Activity: Nothing but the lines from the one showing "Prihlásiť sa (156, 989)" through the final line of the data below belongs in the answer, duplicated exactly and without pictures.

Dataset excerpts
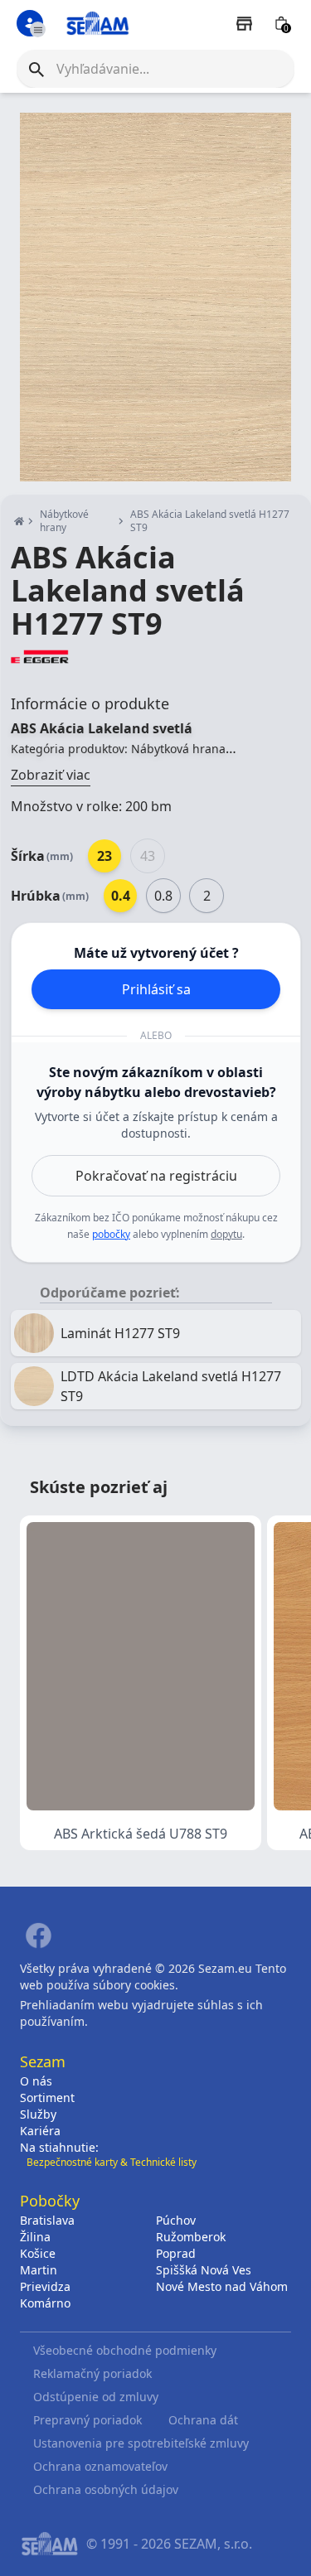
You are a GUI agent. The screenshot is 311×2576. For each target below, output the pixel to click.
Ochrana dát (203, 2420)
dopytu (226, 1234)
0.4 (120, 896)
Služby (38, 2114)
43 (147, 856)
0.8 (163, 896)
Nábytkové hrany (64, 520)
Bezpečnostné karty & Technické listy (112, 2162)
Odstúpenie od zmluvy (95, 2396)
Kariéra (40, 2131)
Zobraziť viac (50, 775)
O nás (36, 2081)
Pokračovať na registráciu (156, 1176)
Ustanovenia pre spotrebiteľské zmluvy (141, 2443)
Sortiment (47, 2097)
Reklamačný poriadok (92, 2373)
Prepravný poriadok (87, 2420)
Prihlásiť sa (156, 989)
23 (104, 856)
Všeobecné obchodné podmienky (124, 2350)
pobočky (111, 1234)
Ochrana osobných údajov (105, 2489)
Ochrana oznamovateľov (100, 2466)
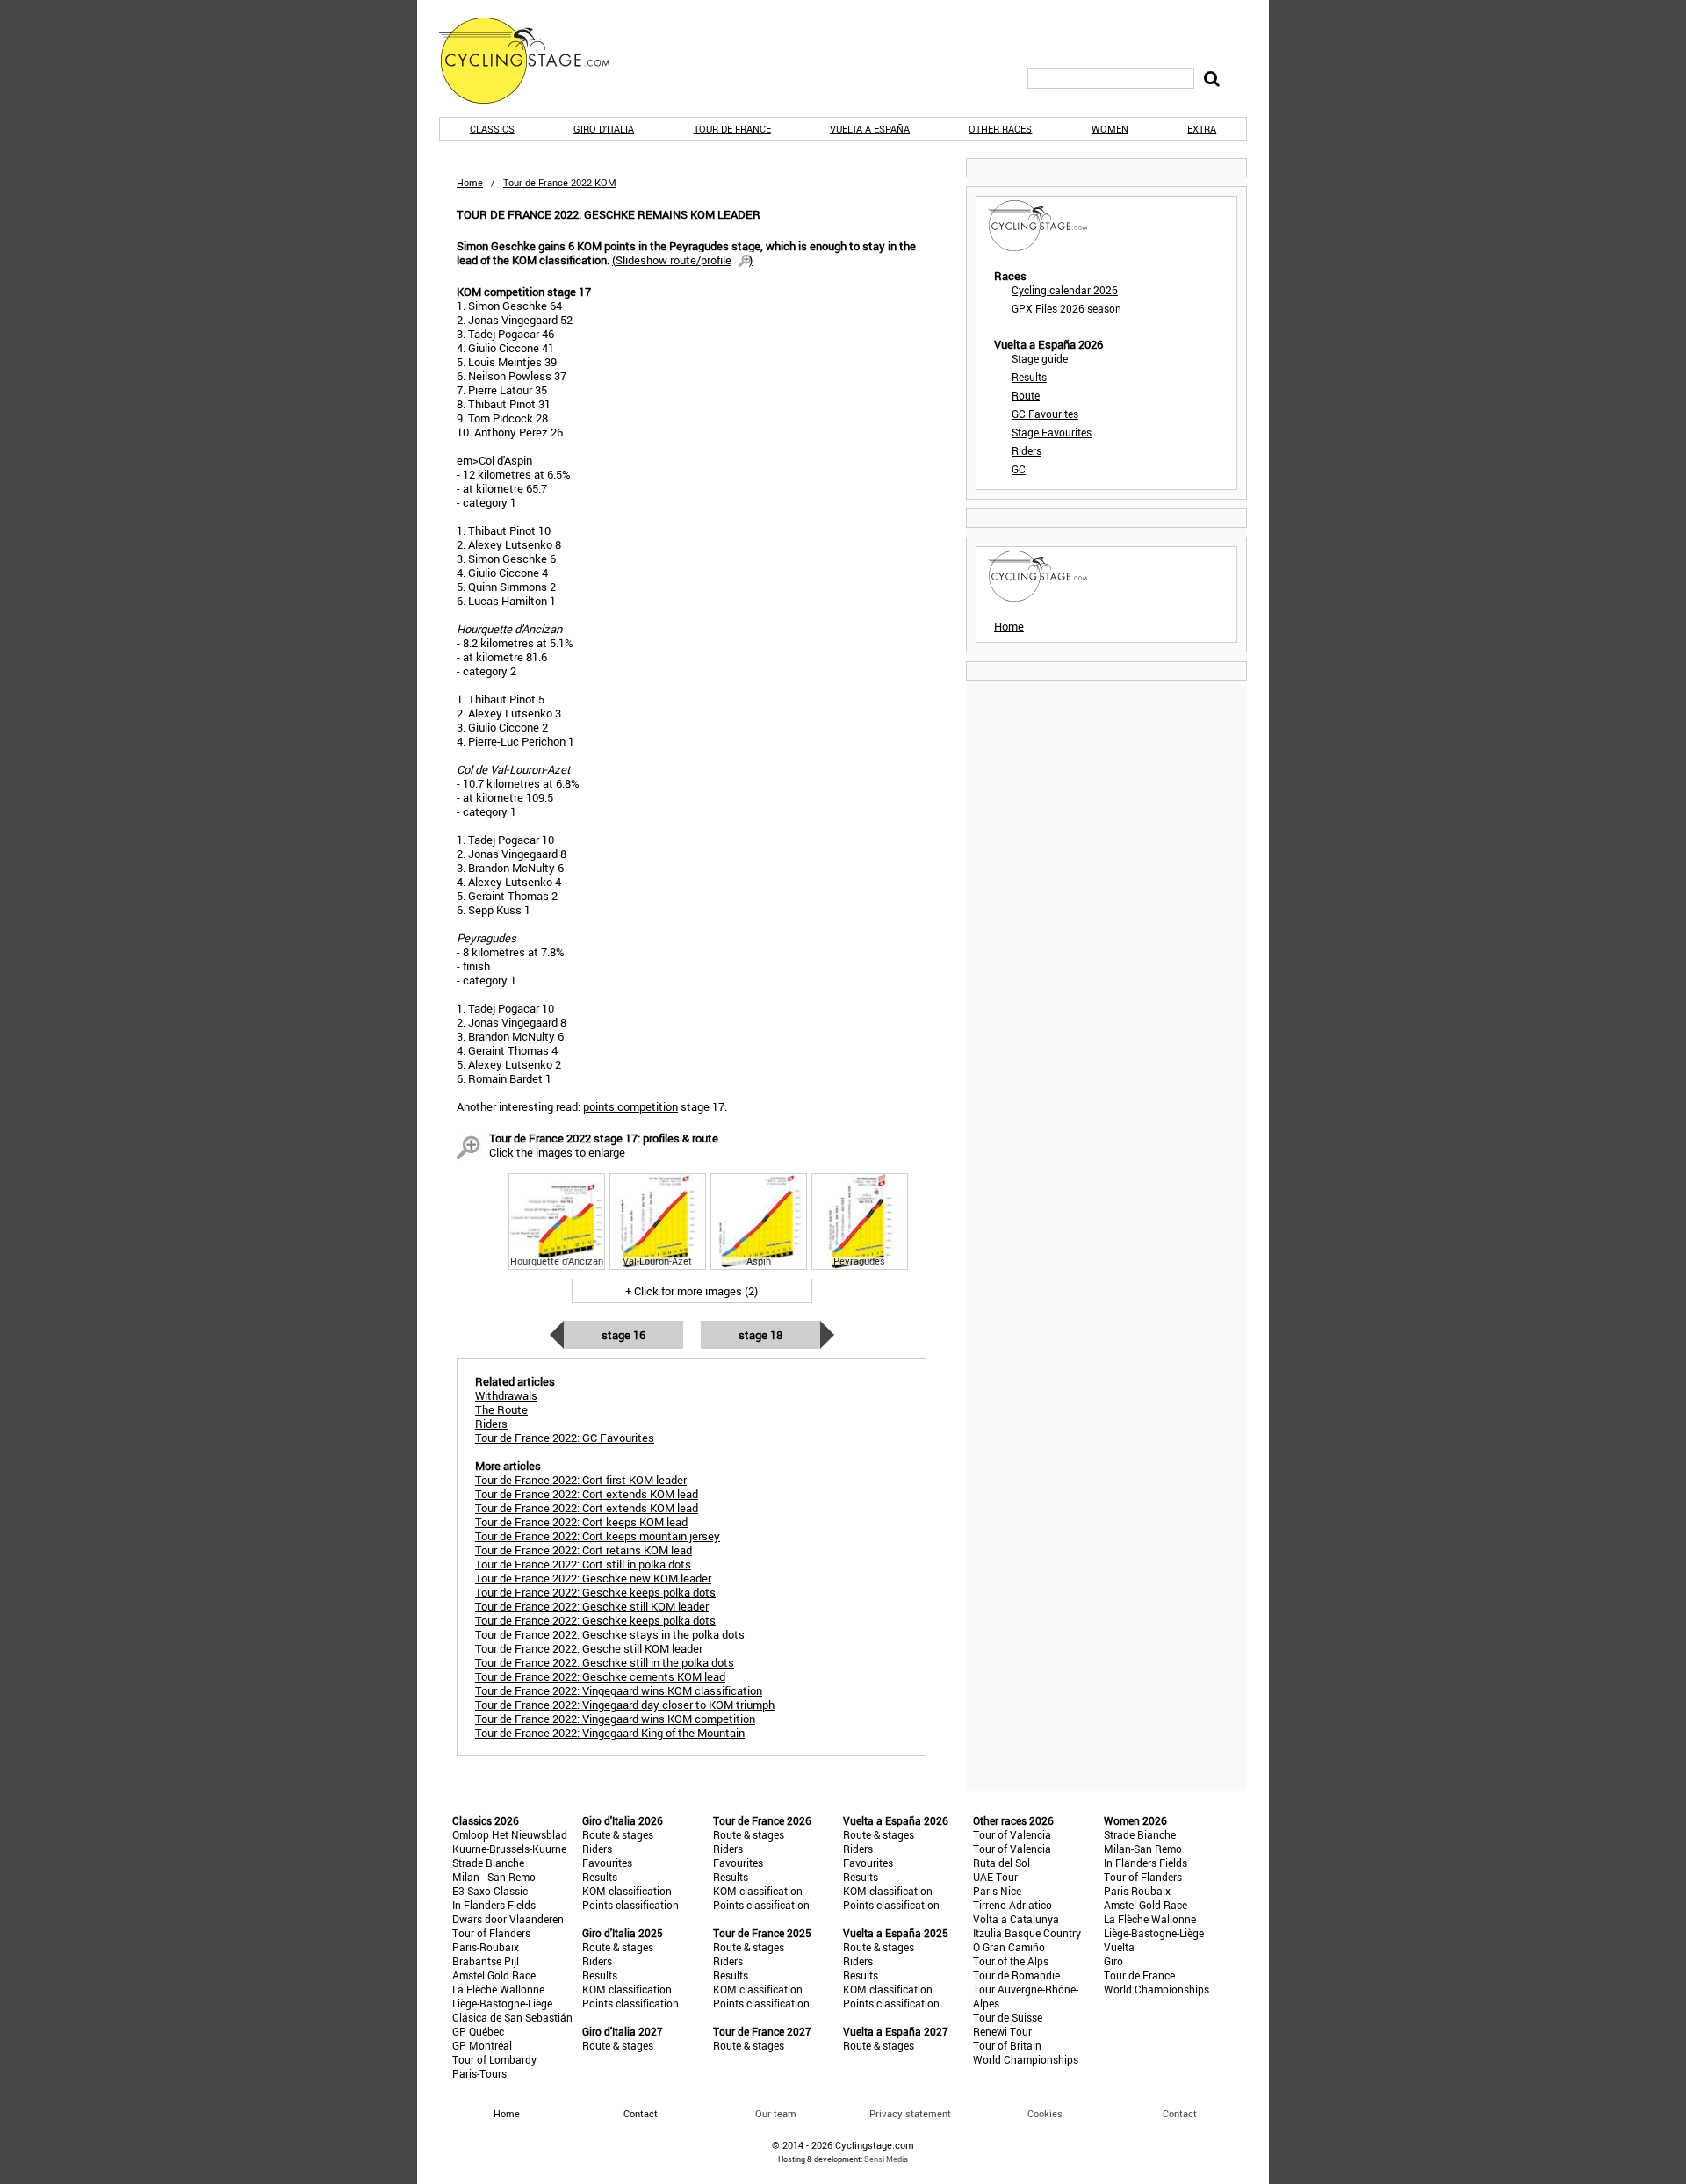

Exercise answer:
Prihlásiť sa (156, 989)
23 (104, 856)
Všeobecné obchodné podmienky (124, 2350)
pobočky (111, 1234)
Ochrana osobných údajov (105, 2489)
Ochrana oznamovateľov (100, 2466)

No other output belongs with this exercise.